Task instructions ▸
Nothing is needed except the lines below that run from the one with "Community-Software: (215, 875)" through the one with "Termini e condizioni del servizio (880, 1852)", repeated exactly.

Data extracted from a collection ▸
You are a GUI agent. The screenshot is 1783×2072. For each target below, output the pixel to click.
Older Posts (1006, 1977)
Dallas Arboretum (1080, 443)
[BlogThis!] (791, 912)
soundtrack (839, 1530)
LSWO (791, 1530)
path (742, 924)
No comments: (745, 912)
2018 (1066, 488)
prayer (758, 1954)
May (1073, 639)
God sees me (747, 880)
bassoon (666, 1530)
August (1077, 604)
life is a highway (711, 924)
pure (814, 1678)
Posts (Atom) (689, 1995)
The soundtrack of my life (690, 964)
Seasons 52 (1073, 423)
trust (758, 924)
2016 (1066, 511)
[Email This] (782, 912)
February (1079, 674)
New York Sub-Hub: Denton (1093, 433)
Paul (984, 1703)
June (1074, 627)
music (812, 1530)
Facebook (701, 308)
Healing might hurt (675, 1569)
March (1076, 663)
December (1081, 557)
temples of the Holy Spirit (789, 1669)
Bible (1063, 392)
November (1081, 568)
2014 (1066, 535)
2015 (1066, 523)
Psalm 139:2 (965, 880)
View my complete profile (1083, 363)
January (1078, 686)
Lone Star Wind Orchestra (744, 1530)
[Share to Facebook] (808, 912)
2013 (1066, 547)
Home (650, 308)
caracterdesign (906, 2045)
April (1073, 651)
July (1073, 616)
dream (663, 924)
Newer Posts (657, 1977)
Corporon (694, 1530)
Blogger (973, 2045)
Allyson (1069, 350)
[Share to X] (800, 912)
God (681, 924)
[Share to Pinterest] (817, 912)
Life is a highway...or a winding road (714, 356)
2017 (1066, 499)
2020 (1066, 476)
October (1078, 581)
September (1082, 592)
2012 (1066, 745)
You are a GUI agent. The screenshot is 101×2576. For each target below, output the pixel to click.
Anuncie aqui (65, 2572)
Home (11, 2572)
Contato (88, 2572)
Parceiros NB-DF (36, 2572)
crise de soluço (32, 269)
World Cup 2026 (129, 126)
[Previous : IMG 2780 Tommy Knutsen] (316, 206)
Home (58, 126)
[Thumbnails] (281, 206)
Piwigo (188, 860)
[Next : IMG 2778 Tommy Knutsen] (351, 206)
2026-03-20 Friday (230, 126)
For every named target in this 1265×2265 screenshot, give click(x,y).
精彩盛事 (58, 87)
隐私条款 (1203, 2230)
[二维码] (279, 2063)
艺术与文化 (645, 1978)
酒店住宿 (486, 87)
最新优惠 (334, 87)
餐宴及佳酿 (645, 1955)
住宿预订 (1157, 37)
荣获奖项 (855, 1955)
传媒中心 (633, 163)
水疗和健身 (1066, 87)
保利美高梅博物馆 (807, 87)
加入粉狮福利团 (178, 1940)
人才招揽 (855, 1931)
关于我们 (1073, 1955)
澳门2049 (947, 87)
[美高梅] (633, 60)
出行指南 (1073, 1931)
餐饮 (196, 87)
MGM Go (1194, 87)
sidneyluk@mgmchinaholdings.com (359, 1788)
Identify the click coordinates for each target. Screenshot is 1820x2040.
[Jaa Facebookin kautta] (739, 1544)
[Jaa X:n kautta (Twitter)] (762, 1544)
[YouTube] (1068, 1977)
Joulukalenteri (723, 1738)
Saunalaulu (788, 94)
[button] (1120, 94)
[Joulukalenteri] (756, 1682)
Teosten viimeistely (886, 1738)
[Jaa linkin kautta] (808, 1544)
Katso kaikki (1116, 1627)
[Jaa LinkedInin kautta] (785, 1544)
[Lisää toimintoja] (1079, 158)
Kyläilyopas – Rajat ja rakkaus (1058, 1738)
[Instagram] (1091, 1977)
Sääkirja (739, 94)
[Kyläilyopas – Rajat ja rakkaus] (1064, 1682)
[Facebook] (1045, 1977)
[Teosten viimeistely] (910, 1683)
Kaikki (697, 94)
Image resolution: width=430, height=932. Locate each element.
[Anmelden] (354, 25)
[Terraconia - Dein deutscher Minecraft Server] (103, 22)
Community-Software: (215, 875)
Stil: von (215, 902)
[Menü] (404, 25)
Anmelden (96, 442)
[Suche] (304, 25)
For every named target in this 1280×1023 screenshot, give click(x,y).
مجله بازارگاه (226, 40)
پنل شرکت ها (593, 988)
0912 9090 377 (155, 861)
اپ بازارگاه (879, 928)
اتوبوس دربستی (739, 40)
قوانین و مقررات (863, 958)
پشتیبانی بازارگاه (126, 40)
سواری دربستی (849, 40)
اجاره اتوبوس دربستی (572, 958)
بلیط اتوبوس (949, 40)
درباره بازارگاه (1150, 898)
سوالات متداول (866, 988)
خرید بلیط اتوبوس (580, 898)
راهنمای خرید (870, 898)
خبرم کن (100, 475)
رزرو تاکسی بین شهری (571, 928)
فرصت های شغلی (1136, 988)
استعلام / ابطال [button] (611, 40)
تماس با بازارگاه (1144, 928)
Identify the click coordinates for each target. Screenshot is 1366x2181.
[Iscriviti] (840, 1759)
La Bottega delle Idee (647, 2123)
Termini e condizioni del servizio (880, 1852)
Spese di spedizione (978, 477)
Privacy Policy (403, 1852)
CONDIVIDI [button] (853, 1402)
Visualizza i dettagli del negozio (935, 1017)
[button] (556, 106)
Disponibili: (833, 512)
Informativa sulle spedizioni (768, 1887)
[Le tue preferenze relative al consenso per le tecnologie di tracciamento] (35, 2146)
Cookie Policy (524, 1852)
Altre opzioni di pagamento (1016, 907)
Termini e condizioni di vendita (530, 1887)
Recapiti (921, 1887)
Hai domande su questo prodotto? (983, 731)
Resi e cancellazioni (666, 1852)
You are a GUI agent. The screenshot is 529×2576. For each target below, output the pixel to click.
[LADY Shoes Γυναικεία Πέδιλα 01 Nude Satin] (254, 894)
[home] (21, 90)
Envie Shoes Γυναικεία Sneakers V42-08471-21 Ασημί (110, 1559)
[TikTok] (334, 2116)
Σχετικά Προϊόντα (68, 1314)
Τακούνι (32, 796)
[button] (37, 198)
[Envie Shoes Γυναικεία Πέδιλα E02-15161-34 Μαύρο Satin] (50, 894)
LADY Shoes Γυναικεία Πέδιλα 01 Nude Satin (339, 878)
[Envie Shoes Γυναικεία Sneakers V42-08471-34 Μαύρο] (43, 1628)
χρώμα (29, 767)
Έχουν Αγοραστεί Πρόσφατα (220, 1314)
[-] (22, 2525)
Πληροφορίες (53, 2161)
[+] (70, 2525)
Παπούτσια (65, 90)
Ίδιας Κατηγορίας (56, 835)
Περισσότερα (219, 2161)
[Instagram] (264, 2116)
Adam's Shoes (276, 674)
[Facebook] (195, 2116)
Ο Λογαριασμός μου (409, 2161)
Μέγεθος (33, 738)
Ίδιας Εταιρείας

Problem solution ▸
Community-Software: (215, 875)
Stil: von (215, 902)
[Menü] (404, 25)
Anmelden (96, 442)
[Suche] (304, 25)
For every named target in this 1280×1023 screenshot, give click(x,y).
مجله بازارگاه (226, 40)
پنل شرکت ها (593, 988)
0912 9090 377 (155, 861)
اپ بازارگاه (879, 928)
اتوبوس دربستی (739, 40)
قوانین و مقررات (863, 958)
پشتیبانی بازارگاه (126, 40)
سواری دربستی (849, 40)
اجاره اتوبوس دربستی (572, 958)
بلیط اتوبوس (949, 40)
درباره بازارگاه (1150, 898)
سوالات متداول (866, 988)
خرید بلیط اتوبوس (580, 898)
راهنمای خرید (870, 898)
خبرم کن (100, 475)
رزرو تاکسی بین شهری (571, 928)
فرصت های شغلی (1136, 988)
استعلام / ابطال [button] (611, 40)
تماس با بازارگاه (1144, 928)
Identify the click coordinates for each target. Screenshot is 1366x2181.
[Iscriviti] (840, 1759)
La Bottega delle Idee (647, 2123)
Termini e condizioni del servizio (880, 1852)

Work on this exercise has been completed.